(Collected data entries)
***

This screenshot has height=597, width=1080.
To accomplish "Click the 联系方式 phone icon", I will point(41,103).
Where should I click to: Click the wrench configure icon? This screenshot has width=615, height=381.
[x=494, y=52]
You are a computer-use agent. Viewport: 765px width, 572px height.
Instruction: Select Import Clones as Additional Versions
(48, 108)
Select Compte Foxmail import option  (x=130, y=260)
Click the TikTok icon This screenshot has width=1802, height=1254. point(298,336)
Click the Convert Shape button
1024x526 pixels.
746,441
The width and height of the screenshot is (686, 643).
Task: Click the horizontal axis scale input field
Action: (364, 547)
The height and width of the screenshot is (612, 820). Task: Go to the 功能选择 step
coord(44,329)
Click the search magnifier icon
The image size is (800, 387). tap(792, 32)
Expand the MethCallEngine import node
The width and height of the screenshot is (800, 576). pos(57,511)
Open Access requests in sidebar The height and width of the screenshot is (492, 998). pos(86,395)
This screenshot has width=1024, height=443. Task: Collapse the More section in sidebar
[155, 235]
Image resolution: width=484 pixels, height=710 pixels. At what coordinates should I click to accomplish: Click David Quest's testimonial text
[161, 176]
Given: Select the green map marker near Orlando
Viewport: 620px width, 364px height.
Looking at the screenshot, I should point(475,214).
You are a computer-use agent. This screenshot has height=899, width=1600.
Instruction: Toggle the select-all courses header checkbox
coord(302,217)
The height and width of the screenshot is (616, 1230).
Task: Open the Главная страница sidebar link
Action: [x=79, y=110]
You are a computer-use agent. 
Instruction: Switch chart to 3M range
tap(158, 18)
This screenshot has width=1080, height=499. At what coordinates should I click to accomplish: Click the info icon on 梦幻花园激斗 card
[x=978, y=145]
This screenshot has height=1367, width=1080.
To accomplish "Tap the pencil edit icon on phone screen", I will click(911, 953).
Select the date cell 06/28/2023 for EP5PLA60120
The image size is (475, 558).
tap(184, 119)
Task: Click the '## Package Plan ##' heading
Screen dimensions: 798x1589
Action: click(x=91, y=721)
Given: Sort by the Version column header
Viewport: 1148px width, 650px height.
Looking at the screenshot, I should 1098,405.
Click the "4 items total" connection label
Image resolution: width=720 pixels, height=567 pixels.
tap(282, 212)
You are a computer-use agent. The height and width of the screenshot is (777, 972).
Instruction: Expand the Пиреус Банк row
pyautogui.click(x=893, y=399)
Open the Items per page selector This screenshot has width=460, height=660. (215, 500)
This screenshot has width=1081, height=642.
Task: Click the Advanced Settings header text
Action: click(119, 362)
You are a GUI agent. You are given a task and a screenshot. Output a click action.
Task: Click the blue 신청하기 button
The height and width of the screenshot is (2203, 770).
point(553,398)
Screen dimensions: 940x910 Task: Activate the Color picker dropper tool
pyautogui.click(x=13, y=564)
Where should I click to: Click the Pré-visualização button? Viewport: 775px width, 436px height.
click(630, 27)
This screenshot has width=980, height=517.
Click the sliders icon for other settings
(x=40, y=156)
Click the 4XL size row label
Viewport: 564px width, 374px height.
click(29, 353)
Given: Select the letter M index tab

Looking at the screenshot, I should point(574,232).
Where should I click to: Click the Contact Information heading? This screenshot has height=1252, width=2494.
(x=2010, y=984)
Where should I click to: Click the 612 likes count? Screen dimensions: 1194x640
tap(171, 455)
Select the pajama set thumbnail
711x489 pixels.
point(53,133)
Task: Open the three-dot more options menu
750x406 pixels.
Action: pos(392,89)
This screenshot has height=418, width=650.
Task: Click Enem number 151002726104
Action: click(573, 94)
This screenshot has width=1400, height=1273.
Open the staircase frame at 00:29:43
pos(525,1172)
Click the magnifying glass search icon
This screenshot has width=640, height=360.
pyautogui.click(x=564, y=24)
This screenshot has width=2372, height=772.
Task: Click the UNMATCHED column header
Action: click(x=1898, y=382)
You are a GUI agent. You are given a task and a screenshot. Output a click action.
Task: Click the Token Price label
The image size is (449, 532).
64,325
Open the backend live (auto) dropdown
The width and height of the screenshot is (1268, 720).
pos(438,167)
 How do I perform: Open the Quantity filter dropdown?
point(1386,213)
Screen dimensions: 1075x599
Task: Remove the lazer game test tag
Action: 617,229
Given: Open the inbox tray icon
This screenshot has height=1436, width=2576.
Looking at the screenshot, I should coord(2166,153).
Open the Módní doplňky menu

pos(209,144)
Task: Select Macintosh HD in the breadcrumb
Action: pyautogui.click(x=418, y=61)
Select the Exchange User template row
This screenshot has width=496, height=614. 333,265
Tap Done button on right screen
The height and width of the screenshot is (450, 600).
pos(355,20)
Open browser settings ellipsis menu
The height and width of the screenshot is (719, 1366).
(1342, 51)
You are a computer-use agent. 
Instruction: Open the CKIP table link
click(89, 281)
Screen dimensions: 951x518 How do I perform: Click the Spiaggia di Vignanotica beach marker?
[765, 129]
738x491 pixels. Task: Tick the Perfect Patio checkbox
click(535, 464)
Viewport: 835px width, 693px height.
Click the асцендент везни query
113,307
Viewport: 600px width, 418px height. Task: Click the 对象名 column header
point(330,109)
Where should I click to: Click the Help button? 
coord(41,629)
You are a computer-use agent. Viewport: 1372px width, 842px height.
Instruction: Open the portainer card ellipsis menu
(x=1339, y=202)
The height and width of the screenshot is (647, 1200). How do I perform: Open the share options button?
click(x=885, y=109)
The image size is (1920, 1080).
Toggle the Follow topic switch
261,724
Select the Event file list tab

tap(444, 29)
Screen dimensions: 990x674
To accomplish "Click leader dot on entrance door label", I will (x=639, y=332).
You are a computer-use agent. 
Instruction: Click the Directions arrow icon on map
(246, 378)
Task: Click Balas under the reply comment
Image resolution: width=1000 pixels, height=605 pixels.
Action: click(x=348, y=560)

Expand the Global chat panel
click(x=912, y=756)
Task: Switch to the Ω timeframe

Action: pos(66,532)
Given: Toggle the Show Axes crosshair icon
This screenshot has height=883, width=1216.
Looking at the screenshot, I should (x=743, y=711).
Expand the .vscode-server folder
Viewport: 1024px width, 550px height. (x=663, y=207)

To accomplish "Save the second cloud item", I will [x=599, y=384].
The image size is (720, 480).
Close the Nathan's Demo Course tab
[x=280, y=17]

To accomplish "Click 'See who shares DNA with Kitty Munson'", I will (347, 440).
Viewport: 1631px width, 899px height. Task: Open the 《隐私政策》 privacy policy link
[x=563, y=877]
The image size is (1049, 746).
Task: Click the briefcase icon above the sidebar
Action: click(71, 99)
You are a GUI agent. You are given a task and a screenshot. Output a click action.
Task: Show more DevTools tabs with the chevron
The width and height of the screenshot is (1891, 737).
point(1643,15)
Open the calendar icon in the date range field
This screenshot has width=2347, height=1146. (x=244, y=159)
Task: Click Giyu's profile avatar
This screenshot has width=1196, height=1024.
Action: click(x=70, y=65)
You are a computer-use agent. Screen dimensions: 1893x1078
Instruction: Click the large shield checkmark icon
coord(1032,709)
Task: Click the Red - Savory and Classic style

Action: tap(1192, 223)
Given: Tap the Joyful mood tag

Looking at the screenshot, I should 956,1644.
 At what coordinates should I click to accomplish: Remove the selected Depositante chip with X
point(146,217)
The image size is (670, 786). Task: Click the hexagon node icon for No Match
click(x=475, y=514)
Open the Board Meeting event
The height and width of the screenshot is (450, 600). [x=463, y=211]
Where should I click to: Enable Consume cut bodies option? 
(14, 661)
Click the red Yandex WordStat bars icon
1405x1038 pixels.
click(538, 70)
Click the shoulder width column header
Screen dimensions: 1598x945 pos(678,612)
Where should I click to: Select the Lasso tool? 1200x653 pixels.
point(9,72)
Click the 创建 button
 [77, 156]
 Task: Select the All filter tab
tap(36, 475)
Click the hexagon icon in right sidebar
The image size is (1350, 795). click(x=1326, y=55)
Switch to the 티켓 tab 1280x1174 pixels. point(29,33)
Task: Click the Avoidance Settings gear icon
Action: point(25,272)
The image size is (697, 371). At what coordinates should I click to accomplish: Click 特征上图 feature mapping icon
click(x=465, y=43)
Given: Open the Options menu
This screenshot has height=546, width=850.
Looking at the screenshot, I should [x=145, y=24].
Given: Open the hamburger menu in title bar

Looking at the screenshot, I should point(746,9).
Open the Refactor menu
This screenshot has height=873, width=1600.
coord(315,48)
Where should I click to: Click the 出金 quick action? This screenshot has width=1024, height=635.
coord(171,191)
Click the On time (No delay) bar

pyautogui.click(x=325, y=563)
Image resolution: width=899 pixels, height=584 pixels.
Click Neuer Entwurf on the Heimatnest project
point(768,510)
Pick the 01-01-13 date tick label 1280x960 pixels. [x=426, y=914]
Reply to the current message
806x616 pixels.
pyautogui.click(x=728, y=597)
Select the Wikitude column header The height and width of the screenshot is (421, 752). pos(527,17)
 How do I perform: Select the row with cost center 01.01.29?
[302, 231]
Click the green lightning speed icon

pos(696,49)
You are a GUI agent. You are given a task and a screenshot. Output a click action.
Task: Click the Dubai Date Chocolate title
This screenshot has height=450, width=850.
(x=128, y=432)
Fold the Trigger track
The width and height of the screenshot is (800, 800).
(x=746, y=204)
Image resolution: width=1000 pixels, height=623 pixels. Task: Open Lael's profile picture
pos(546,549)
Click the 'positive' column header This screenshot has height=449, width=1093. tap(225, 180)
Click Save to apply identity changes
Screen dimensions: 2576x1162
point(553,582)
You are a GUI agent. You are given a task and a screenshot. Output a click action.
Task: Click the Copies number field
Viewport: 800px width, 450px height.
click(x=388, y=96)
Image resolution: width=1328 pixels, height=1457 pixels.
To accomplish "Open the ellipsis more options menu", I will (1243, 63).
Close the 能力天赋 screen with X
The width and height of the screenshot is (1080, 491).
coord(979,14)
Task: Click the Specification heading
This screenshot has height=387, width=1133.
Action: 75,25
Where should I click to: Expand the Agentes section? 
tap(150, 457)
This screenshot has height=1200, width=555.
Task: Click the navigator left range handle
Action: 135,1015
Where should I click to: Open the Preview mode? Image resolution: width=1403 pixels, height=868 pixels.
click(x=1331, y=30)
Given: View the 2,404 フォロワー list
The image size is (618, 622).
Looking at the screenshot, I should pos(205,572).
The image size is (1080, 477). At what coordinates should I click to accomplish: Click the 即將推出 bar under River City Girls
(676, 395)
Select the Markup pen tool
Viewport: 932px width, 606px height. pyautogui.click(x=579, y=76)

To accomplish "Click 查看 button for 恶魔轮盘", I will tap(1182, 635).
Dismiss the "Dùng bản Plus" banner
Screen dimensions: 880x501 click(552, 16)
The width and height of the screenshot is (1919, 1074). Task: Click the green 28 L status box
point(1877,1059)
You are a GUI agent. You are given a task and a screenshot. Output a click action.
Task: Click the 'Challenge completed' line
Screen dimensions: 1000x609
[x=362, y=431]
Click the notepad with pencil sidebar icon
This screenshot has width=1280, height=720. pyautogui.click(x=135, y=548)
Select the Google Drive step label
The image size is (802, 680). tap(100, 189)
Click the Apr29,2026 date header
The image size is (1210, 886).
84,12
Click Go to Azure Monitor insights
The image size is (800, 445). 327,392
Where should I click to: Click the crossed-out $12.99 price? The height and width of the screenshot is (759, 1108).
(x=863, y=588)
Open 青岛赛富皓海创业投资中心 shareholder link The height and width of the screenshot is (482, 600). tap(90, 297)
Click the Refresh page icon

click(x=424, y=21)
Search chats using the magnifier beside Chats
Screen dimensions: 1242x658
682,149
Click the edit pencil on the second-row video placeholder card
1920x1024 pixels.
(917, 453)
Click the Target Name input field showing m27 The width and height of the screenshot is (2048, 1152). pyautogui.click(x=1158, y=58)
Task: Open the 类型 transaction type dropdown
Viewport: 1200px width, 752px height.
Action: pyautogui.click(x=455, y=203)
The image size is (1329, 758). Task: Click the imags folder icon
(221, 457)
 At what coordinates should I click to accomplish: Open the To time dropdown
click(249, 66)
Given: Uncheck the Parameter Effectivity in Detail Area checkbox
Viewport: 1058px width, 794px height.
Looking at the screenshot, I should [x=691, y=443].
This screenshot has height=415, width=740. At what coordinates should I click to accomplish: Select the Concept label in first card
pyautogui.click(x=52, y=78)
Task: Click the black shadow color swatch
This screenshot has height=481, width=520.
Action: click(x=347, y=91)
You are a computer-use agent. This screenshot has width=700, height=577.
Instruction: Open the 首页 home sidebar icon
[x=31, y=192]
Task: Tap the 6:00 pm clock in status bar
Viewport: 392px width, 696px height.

***

TASK STATEMENT. Beginning with the line that contains "Given: Uncheck the", restate word for word each line through the last one in the data, and write nothing more.

ANSWER AREA.
Given: Uncheck the Parameter Effectivity in Detail Area checkbox
Viewport: 1058px width, 794px height.
Looking at the screenshot, I should [x=691, y=443].
This screenshot has height=415, width=740. At what coordinates should I click to accomplish: Select the Concept label in first card
pyautogui.click(x=52, y=78)
Task: Click the black shadow color swatch
This screenshot has height=481, width=520.
Action: click(x=347, y=91)
You are a computer-use agent. This screenshot has width=700, height=577.
Instruction: Open the 首页 home sidebar icon
[x=31, y=192]
Task: Tap the 6:00 pm clock in status bar
Viewport: 392px width, 696px height.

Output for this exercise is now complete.